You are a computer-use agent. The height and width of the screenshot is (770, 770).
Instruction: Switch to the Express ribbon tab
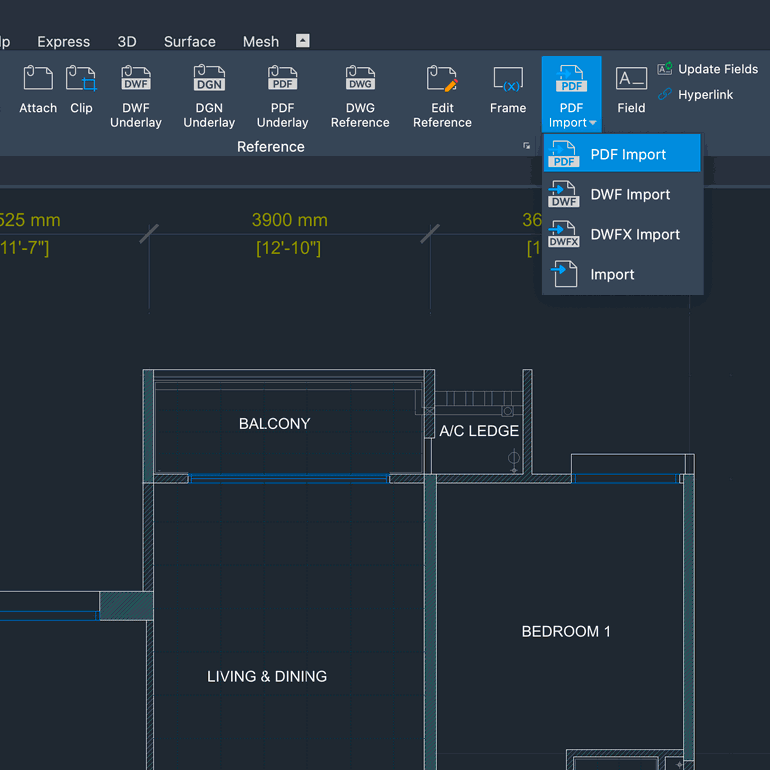[x=63, y=42]
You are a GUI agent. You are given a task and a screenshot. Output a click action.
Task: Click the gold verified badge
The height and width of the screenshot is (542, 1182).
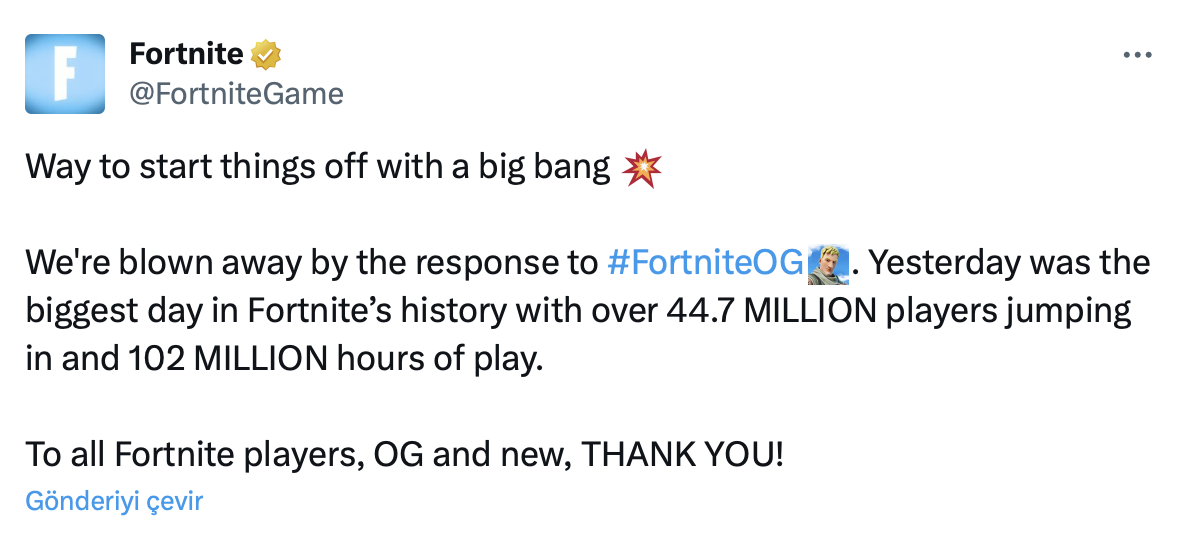coord(265,53)
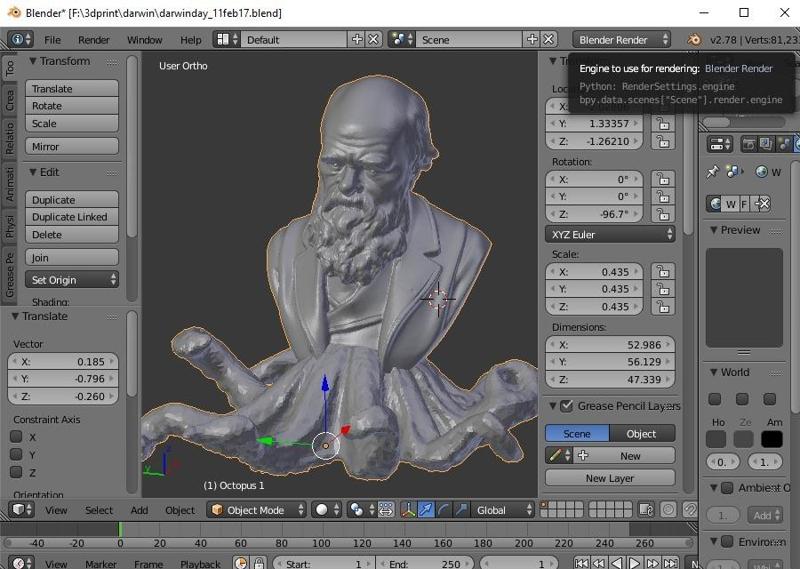The width and height of the screenshot is (800, 569).
Task: Enable the X constraint axis checkbox
Action: [17, 437]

» **The problem**:
From the material above, return every line that contains "agent".

» **Task answer**:
You are a computer-use agent. The height and width of the screenshot is (770, 770).
You are a GUI agent. You are given a task and a screenshot. Output a click action.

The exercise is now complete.